In this paper, the authors present an approach that focuses on annotating intermediate workflow data, tackling findability and reusability of data of genomic workflow data. The rationale behind this work is that intermediate data produced within a workflow can be shared and reused by other researchers to test further hypotheses, instead of wasting computational time in reproducing such data.

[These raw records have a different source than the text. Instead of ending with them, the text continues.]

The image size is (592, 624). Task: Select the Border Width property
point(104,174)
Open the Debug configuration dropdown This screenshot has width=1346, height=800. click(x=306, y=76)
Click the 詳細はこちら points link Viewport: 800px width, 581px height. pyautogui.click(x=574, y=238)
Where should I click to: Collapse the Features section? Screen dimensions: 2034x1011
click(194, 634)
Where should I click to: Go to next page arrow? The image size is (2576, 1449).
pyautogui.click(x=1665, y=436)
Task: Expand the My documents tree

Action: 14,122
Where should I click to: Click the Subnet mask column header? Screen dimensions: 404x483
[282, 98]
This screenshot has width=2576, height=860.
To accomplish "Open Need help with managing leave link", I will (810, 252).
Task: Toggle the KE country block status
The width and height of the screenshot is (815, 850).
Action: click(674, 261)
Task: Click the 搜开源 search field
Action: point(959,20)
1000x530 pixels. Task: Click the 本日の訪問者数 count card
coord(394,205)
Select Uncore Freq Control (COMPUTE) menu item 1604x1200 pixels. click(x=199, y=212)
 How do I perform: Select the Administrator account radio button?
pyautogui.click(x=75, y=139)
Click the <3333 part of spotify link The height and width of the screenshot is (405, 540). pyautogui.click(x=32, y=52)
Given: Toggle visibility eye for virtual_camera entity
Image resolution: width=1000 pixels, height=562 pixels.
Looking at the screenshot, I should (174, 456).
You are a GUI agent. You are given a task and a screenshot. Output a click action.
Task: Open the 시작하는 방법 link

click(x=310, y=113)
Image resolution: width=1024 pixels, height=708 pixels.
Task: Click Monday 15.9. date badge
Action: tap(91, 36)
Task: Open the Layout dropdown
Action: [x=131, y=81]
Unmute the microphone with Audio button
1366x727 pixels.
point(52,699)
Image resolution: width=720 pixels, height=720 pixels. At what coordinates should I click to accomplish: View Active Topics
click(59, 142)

The paper is very well structured, as it starts from the problem, describes the approach and discusses its results. However, to me it seems that the paper currently lacks a list of requirements for running the FRESH approach:
• Availability of a workflows
• Semantic tool catalogues
and so on. This list would help the reader to understand what is needed to run your approach. I like the fact that you considered how we can export this approach and use it in other domains.

Regarding the results of you approach, FRESH returns both human and machine-readable summaries, respectively with text and diagrams, and nano-publications. Have you thought of evaluating your approach? Perhaps running a user study to assess the comprehensiveness of the text and diagrams? This evaluation could definitely help you in understanding how easy is for researchers to find and reuse such intermediate data.
How feasible is for you to create a gold standard against which compare the nanopublications returned by the algorithm? This would help estimate the goodness of your approach.

I believe that the related work should be section 3, after the motivation and the problem statement section, and before the description of the approach. The related work section gives more context and explains why we need such approach.

Overall, looking at the review criteria, I can that it has:
• High originality
• Fair significance of the results
• High quality of writing

• Page 6, second column, row 24: I believe it should be figure 4 (instead of 1)
• Page 6, second column, row 34: “which highlights”
• Page 6, second column, row 35: “The diagrams show”
• There are duplicate footnotes, e.g. 2 and 6, 5 and 13. Footnote 14 should contain a link that does not work.